Sunday, August 18, 2019

Of Coyotes and Coyotés


Of Coyotes and Coyotés
Binary Choice
Environmental Enganchadores
By Stephen L. Wilmeth



            A vote that supports local customs, culture, and the agriculture economy by the Dona Ana County Board of Commissioners was not expected.
            For the record, it would be hard to point to a single action over the last decade that could be identified as pro ag by that domination of verdant liberals. Certainly, they claim to like chile and pecans, but it would be highly unlikely a single one of them has ever suffered a blister from the application of a hoe chopping weeds on a turn row.
            Chances are a turn row has never crossed their lips.
            And, this county, one of the truly unique agricultural universes of the southern United States, has suffered at their hands. Their legacy now supports a next generation recruitment rate of 17%. Less than one in five operations has a young steward being groomed in the wings. They have no idea their default attention has overseen the migration of one of the most unique crops on earth, chile, out of their Valley and south across the border.
            They have absolutely no understanding of the efficiencies of this state’s milking herd, and they have embraced Eco tourism over beef production across their arid plains. Behind the scenes, they are prodded by a cadre of environmental emissaries who espouse the concept of “10,000 years ago”.
            The question must be asked at some point, though. “What was this place like 10,000 years ago and will cell phones actually function when the locals start, once again, wearing conejo G-strings?”
That is something that the modern day green enganchadores have never explained much less understand.
            Of Coyotes and Coyotés
            The incident started when the embedded wildlife operator got the orders from headquarters to press the opportunity to more overtly advocate for coyotes. In the case of Dona Ana County, the mechanism, the use of Farm and Ranch Improvement Funds for predator and more specifically coyote control, was singled out for elimination. Those funds, which travel to Washington in the form of grazing fees paid by ranchers for the rights to graze on federal lands, come back to the county for six narrowly defined uses. Chief among the uses historically has been predator control and the agent has been the USDA APHIS Wildlife Services (WS) through contracted agreements with the county.

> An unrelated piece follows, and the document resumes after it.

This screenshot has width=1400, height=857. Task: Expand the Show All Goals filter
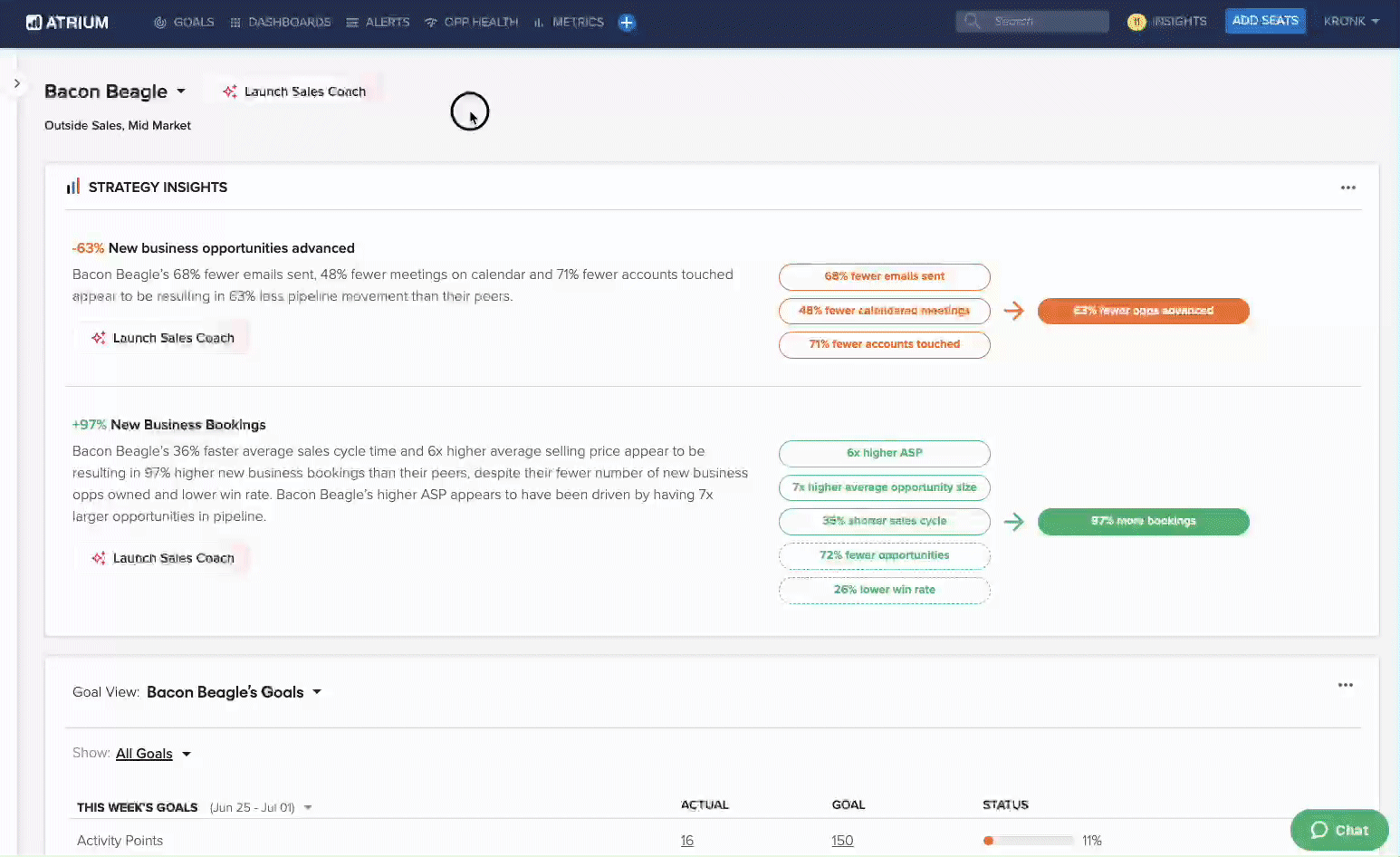[187, 753]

            These agents are not willy nilly shooters as attempted to be portrayed by the coyote advocates, but trained professionals whose leadership and expertise actually resolve conflicts to allow people and wildlife to coexist. Their integrated wildlife damage management approaches provide technical assistance and direct management operations in response to requests for assistance.
            In the case of Dona Ana County and all other rural and rural/urban interfacing New Mexico settings, the responses are immediate and targeted. Calls on coyotes are invariably the result of actual economic loss and or domestic pet conflict. The WS officials don’t roll in with loud music blaring, outfitted in full camouflage, and ARs greased as the environmental forces wanted to infer. They come in, assess the situation, and attempt to knock the problem down in as quiet and effective haste as can be applied. They are constantly aware of the potential urban conflict that modern society presents.

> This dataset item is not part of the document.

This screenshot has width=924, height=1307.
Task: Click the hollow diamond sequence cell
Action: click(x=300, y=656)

            What was abundanly evident in the incident was the leftist tactic that all Americans must understand and start defending against.
            Binary Choice
            If Liz Wheeler is not the candle holder for explaining the evil purpose of binary choice tactic in attacks from the environmental left, she certainly is the modern emissary of exposing its nefarious application and use.
The concept starts with the fact that the enganchadores are committed to a series of clearly defined and sacrosanct background issues. Global warming is a key and central theme of the immovable green cornerstones. It is akin to the ant den among common carpenter ants. It must be defended at all costs even if it means death to the colony of ants.

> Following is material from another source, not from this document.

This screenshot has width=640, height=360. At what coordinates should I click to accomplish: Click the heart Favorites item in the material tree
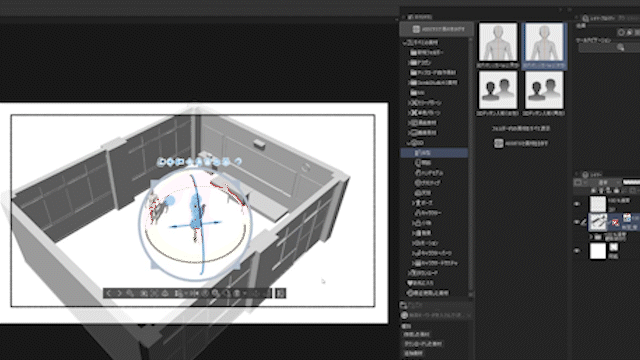click(x=422, y=283)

            Over time, the environmental defense of such core issues is defined by surface level talking points and clubhouse visuals. There is never any allowance of debate or new information allowed. Recycled words are constantly applied and that certainly is demonstrated in the prevailing press. Journalistic deceit is solidly a minute by minute norm.
            Any objection of the core issue is met by ostracizing the detractor. The tactic is placed in front of us as either we agree with the issue or we are evil, racist people. We either agree with the ideology or we are bad and worthy of disdain and permanent elimination from the debate.
            In the Dona Ana case, WS became the targeted enemy.
            Further, a single WS official, the official assigned to the district, was made to feel the intensity of the assault. As the debate raged over a month-long period, he grew to assume it was a personal attack on him and the impact could clearly be seen in both he and his wife.
            This was never about the concern of the most successful and adaptive predator of North America, the single species that is going to survive in the face of urban growth. This was an overt attempt to seize another control measure for the more important defense of the cause.
            The breakdown and the ultimate vote, though, was most interesting.
            WS started referring complaints by the general public to their respective county commissioners. If there was a skunk problem, the suggestion was to call a commissioner. If there was a rattlesnake problem, the suggestion was to call a commissioner. If there had been a rabies problem, a commissioner reaction was going to be a potential life and death matter.
            The vote was finally called, and three of the five commissioners voted to protect the public by renewing the WS contract. The other two commissioners, Shannon Reynolds and Manuel Sanchez … voted for their ant den and the binary choice.

            Stephen L. Wilmeth is a rancher from southern New Mexico.